We've heard the same general story from a host of officials since the Souris River roared from its banks in the summer of 2011, including officials at the local, state and federal levels.
The story was that everything possible was done to protect Minot, Burlington and other cities from flooding, and despite raising the levels of existing levee systems ahead of the flood and eventually releasing more water from Lake Darling Dam, the flood essentially was inevitable once massive storms dumped several inches of rain on locations in northwest North Dakota and parts of Canada.
But then this week, Col. Michael Price of the U.S.?Army Corps of Engineers told city and state officials that a study showed that raising the level of Lake Darling Dam and increasing the 5,000 cubic feet per second target flow for the river to 10,000 cfs could have made a dramatic difference in the flood of 2011. The International Souris River Board will join with the Corps to pursue new management rules to improve flood protection for cities along the Souris River.
We realize those comments are looking back in hindsight, but it's also not something we've heard many, if any, officials say publicly. Price or other officials aren't necessarily saying the 2011 flood could have been entirely prevented, but it still represents a position shift from what we've heard for the past year.

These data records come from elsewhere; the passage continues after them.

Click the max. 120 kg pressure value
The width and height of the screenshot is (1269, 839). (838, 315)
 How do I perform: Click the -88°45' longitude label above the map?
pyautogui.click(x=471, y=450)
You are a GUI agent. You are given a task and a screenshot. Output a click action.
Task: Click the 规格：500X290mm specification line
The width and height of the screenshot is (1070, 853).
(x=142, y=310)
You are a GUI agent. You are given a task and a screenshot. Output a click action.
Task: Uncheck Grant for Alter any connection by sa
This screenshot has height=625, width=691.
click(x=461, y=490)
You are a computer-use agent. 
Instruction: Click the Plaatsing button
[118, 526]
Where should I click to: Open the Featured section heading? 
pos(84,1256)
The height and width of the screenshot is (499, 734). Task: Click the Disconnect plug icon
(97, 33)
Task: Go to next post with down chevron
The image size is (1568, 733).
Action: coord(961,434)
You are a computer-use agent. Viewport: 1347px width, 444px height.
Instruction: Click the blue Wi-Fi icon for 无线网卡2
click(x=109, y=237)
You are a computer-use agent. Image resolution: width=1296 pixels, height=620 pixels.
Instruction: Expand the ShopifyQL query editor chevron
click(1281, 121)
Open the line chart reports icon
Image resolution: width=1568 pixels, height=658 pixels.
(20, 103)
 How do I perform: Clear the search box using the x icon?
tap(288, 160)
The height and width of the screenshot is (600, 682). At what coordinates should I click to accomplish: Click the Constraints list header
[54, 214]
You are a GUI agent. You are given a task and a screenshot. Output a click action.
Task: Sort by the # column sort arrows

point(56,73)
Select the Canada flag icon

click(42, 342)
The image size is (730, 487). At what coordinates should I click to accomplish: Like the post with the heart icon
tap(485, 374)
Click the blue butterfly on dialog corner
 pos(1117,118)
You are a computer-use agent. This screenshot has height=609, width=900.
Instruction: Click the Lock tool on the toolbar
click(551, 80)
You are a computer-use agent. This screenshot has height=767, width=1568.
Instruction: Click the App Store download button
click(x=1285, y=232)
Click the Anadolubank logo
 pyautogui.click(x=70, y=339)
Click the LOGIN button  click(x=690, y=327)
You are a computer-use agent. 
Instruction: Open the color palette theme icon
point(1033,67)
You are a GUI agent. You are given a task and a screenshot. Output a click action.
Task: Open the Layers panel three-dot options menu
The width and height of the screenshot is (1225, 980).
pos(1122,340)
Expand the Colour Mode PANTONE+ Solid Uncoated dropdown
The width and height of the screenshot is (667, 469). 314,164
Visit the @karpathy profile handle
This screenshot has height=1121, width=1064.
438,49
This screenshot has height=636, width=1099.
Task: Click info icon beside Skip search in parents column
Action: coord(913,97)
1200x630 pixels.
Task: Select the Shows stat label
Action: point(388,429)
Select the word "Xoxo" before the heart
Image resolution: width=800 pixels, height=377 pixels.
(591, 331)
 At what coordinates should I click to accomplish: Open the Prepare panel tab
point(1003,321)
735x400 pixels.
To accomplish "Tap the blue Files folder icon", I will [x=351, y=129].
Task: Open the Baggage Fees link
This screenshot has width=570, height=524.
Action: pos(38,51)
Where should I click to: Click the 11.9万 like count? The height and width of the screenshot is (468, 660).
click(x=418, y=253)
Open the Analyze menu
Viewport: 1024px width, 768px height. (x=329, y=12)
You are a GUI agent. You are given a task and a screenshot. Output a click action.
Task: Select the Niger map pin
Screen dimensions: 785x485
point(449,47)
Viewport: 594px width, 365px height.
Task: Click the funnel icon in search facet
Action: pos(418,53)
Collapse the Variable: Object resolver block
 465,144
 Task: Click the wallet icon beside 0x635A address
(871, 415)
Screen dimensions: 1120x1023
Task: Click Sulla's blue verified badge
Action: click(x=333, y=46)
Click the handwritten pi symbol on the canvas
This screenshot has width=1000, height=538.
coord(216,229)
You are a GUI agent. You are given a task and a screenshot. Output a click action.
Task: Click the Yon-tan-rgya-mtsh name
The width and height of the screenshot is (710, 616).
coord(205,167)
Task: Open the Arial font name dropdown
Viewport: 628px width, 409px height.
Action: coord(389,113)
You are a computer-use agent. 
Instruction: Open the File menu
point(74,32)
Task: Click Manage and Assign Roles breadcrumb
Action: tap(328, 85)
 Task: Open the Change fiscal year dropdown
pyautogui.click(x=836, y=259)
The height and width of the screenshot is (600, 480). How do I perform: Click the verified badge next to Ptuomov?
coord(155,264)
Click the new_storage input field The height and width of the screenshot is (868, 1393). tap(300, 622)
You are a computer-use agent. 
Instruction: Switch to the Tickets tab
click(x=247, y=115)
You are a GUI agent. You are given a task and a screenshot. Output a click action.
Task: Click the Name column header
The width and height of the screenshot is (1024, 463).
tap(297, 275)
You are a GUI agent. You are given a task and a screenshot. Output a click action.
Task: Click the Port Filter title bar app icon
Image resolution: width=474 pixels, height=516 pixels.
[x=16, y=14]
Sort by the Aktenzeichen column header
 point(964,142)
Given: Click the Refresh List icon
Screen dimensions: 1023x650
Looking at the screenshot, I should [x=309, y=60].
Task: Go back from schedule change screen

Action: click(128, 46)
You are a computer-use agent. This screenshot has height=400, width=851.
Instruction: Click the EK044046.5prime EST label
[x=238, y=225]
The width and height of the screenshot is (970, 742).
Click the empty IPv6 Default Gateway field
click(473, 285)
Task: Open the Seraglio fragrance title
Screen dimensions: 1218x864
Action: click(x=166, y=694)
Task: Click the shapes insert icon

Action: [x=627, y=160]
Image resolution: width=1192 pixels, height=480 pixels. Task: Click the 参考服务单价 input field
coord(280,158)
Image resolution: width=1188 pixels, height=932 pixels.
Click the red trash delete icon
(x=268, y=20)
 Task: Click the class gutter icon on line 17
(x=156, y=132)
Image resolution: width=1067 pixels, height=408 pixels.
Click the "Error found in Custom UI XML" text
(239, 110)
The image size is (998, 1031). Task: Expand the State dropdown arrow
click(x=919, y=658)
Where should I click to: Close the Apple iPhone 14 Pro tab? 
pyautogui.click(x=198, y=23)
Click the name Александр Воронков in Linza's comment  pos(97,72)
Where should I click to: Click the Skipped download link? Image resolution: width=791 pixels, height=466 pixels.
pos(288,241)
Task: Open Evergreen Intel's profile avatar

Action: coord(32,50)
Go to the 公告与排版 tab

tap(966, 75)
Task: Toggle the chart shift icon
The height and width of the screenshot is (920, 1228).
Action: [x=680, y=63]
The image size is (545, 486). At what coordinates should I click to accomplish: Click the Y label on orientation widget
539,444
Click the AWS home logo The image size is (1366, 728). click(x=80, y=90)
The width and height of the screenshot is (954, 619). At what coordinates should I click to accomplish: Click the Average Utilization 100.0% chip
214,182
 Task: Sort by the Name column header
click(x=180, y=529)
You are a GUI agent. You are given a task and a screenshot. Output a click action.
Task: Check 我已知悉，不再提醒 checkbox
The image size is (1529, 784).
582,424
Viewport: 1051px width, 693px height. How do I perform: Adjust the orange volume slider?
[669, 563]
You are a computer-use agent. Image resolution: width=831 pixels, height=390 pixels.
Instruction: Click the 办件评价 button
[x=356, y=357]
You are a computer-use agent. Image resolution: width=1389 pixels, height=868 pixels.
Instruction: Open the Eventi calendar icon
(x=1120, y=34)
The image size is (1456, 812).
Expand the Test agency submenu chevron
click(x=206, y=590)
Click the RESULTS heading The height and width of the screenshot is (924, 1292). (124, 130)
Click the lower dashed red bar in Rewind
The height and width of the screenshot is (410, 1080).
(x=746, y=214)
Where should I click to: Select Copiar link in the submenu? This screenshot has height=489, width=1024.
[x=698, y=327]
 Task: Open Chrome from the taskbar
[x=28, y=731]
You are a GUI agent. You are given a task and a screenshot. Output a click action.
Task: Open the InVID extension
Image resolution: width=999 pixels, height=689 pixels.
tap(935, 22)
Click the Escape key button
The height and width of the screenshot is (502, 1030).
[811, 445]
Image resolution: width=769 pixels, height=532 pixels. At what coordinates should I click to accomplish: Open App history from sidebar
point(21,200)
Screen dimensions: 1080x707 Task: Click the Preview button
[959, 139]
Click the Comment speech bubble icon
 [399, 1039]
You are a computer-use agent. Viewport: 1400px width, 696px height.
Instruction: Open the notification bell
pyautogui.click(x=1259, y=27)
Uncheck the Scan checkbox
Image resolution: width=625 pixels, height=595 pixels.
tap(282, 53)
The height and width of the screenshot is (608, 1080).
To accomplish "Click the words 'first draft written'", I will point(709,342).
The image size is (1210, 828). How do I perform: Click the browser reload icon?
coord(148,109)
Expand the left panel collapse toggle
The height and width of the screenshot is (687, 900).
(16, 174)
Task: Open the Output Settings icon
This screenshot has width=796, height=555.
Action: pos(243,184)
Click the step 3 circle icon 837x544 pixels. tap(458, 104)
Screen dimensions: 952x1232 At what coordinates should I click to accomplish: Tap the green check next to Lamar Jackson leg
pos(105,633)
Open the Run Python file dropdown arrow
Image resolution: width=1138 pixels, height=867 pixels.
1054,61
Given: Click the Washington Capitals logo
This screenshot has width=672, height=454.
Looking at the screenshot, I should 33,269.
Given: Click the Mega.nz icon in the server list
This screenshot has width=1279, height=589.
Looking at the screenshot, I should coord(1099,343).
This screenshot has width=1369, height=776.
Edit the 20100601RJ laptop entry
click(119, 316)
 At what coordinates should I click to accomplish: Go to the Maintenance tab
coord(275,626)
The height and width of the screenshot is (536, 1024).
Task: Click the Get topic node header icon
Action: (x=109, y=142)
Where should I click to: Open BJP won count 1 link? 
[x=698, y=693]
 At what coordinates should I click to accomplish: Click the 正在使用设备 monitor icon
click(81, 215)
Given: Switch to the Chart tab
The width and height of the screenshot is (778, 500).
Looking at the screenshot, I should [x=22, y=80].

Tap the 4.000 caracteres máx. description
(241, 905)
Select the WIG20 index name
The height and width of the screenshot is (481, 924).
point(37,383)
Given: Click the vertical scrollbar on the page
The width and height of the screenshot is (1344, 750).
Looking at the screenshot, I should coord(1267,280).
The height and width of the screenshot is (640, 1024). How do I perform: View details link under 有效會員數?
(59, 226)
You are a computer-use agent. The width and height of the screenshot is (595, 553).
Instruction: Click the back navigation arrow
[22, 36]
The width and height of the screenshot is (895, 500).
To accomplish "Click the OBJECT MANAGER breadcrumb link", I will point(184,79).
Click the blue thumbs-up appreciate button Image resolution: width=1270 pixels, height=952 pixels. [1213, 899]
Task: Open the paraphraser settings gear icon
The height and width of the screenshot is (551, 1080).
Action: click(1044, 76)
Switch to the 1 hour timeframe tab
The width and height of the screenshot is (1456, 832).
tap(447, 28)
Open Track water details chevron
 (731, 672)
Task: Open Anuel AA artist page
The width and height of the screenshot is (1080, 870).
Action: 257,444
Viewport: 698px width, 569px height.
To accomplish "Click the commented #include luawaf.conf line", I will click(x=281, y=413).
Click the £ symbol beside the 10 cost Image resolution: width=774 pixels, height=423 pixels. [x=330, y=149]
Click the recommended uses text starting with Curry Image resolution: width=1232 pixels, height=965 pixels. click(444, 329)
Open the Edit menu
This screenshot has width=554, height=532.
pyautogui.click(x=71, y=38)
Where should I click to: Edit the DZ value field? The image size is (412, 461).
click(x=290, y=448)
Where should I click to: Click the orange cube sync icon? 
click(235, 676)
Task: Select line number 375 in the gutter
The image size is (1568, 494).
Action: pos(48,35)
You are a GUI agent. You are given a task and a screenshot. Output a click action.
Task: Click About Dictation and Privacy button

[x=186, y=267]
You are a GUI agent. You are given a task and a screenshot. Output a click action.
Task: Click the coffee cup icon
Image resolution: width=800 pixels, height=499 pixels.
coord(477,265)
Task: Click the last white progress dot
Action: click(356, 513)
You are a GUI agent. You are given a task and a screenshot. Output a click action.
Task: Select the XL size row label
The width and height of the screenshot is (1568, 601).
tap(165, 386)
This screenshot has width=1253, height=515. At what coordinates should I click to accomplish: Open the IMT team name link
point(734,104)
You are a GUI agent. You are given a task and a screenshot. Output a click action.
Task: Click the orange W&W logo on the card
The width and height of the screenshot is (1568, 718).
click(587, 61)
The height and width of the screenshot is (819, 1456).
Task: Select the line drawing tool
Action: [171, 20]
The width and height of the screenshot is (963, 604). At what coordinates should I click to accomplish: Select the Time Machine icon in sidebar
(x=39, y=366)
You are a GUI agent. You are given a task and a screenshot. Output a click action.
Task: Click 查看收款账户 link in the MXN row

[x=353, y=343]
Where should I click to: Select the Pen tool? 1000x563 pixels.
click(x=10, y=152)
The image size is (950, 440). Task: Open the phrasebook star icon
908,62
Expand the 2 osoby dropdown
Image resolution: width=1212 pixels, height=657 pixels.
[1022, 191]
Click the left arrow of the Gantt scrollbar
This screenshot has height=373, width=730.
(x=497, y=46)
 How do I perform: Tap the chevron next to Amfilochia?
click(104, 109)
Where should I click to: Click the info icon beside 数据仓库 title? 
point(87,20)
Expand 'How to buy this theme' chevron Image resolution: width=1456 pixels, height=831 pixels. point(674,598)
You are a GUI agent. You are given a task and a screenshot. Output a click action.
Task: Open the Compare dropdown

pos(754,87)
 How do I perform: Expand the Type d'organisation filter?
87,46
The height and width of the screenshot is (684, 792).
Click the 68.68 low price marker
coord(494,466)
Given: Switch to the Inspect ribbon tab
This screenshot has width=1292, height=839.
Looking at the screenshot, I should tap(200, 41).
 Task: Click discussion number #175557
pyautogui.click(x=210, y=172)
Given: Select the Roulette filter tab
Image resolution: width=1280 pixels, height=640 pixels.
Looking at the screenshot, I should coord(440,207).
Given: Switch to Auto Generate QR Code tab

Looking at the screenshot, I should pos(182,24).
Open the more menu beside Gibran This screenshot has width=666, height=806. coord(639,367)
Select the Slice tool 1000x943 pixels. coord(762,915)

The latest discussion also raises several issues going forward. If such flood protection measures can be achieved, would Minot need to build a massive $820 million flood control project through the heart of town, or could the project be scaled back considerably, to perhaps to a protection level of 10,000 cfs? Would a smaller project still require the same sized footprint? Would diversion channels still be necessary parts of a smaller protection plan? What would be the cost of a smaller project?
And the process continues.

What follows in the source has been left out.